The next three years were the lean ones for Peggy and complicated by a severe recurring throat ailment. But the stubborn streak of determination that at one moment shoves Peggy ahead, and the next holds her back, eventually got her into a small club in Palm Springs, where the showy wealth of the West comes to loll in the sun.
There a Chicago businessman with a musical ear heard Peggy and helped engineer her back to the Midwest. Peggy went to work in the Buttery, the small room in Chicago’s Ambassador West Hotel, where Goodman heard her and signed her. For another singer this would have been all the impetus needed for the big time, but Peggy had her own ideas. In 1943 she was married to David Barbour, the guitarist in Goodman’s band. Barbour decided to quit Goodman and hit out on his own, and Peggy went with him.
Though Peggy still wanted to sing, her career was suddenly a secondary thing. Easy, affable, and well liked, she nevertheless was determined to do first things first, and her marriage was at the top of the list.
Not until after her daughter, Nicki, was born three years ago, did Peggy go back to work, and then she specified no more bands and a minimum of traveling.
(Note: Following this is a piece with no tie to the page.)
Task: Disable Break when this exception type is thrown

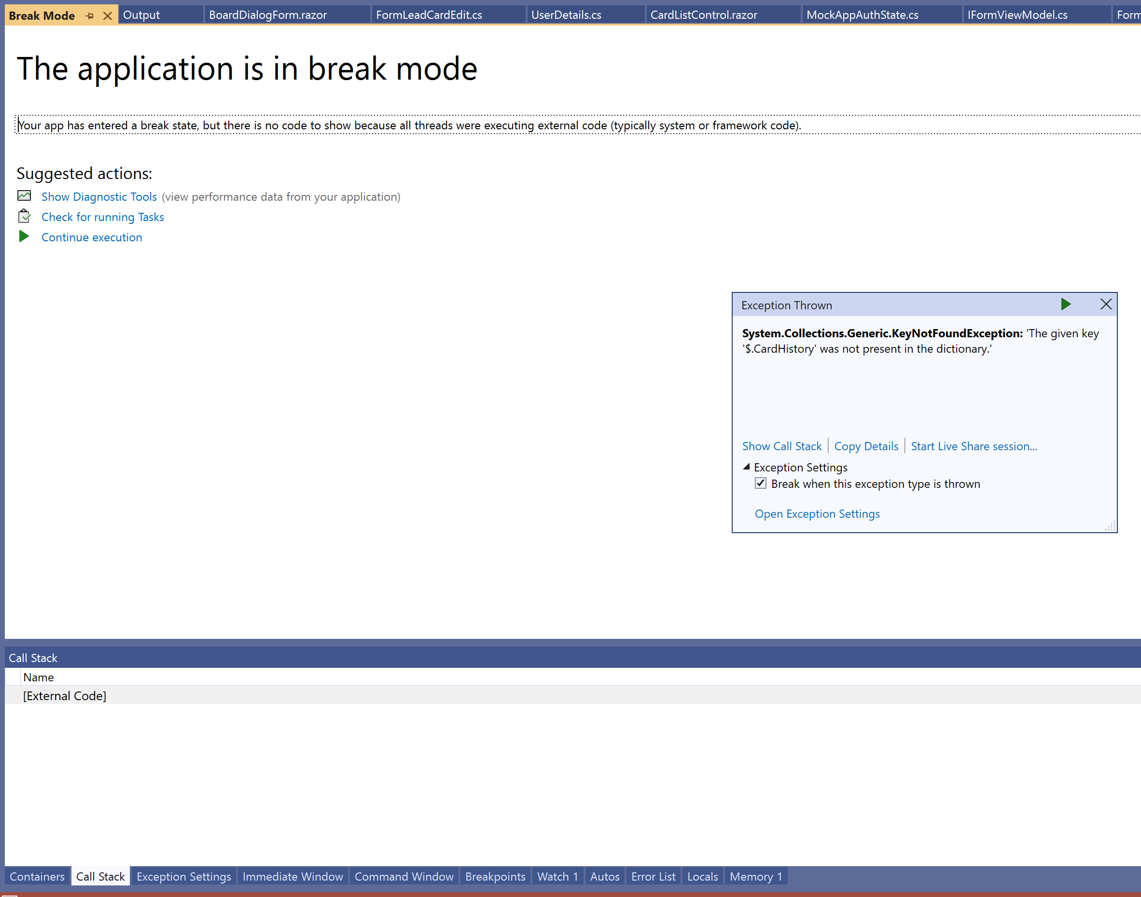Action: click(x=760, y=483)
If show business wanted either of the Barbours, it would have to come to Hollywood for them. Had it not been for the fact that Capitol Records signed Peggy in 1944, show business might well have passed her by.
Even in the record business’ largest stable of girl singers – headed by Jo Stafford and Margaret Whiting – Peggy came up fast with three big hits: “You Was Right, Baby” sold over 750,000 platters, and “I Don’t Know Enough About You” and “It’s a Good Day” both topped 500,000. Barbour backed Peggy with his orchestra on each hit, and for them it was a double-barreled success. For what few buyers noticed was that Peggy’s top hits were a family affair – music by Barbour and lyrics by Lee.
Radio was still to come. Peggy’s staunch refusal to leave Hollywood kept her off several good radio programs. Then last fall, Bing Crosby suddenly needed a good girl singer for his ABC program which was recorded in Hollywood. He hired Peggy and got a girl who could sound as well on her own as she did in duets with him. What Peggy does next is largely determined by what the West Coast and Crosby have to offer.
But wherever she goes now, show business is making some concessions to get her. And Peggy’s Capitol records are giving the Staffords, the Whitings, and perhaps even the Shores more than a little competition for the nation’s half-dollars.